Oak Ridge North updates sex offender residency ordinance, approves next step in Robinson Road realignment
The Oak Ridge North City Council on Monday made moves to bring the city up to date with Texas laws about sex offender residency and moved toward a future with less traffic congestion.
After brief discussion, the council unanimously approved an updated sex offender residency requirement, derived from state law, that prohibits a registered sex offender from living within 1,000 feet of any place where a child would gather — including parks, schools and public pools.
Shenandoah passed the same ordinance in October — the two general law cities are subject to state law and Texas House Bill 1111, introduced by state Rep. Senfronia Thompson in the 85th Texas Legislature, gave cities the ability to more specifically control the locations of where convicted and registered sex offenders live inside city limits, up to and including a maximum 1,000-foot restriction.

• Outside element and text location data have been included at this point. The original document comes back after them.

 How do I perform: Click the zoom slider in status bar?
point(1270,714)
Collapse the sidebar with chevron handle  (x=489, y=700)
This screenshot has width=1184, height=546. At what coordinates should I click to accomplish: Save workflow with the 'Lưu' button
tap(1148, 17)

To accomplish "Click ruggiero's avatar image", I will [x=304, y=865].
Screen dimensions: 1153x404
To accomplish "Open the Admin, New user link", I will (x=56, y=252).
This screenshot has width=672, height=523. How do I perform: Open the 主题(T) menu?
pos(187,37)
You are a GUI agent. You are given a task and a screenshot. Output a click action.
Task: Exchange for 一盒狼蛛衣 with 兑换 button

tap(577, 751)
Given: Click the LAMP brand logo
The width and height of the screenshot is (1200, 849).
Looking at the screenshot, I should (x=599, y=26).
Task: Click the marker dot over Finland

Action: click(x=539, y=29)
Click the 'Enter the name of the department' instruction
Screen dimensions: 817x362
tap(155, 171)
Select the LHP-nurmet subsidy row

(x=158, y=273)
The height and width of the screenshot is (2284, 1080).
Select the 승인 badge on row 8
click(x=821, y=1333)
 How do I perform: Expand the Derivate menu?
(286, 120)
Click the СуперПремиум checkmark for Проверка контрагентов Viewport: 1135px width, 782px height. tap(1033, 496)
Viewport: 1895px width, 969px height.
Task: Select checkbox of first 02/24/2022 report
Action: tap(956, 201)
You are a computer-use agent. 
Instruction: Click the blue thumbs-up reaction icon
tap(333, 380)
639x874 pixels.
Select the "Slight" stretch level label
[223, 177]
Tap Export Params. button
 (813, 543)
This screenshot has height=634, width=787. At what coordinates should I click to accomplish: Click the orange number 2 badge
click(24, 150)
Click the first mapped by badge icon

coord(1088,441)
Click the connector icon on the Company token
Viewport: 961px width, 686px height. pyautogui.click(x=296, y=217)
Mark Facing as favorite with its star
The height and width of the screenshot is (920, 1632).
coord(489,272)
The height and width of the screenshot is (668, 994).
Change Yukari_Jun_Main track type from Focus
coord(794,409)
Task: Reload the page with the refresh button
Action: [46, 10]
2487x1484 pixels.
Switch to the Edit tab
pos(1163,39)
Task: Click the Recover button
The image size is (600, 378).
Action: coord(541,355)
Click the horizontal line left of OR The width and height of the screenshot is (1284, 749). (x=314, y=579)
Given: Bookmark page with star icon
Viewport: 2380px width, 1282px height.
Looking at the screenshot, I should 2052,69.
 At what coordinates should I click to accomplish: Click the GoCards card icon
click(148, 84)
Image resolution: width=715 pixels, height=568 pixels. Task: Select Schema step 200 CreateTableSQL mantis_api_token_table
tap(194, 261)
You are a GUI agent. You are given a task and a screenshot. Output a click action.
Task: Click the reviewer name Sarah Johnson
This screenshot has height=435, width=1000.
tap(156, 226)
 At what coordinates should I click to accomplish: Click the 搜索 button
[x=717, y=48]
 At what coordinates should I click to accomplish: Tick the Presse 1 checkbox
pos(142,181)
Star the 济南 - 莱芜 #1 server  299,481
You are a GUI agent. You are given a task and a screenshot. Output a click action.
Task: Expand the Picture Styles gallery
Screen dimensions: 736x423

Oak Ridge North City Manager Richard Derr said the change wasn’t triggered by any one situation, but was a proactive move in the event any convicted sex offender try to move into the city in the future. The original law, passed in May 2015, established a 300-foot restriction from public gathering place where children might convene.
“The police department was concerned we get it in place and get it updated,” Derr said.
According to a state database, only one sex offender currently lives within the city limits of Oak Ridge North. The man, who is not being identified by The Villager, was convicted of sexual assault of a child in 2006. He will be grandfathered into the new law, Derr said.
In other business, work on the Robinson Road project was discussed at the meeting, with the council approving a $210,000 payment to RPS/Klotz for engineering and production of a 95 percent complete drawing of the proposed four-lane road from Patsy Lane to the railroad tracks and work on right-of-way acquisition. The 100 percent complete drawing is expected in February.
“We don’t want to move ahead with a contract until we have the right-of-ways,” Derr said.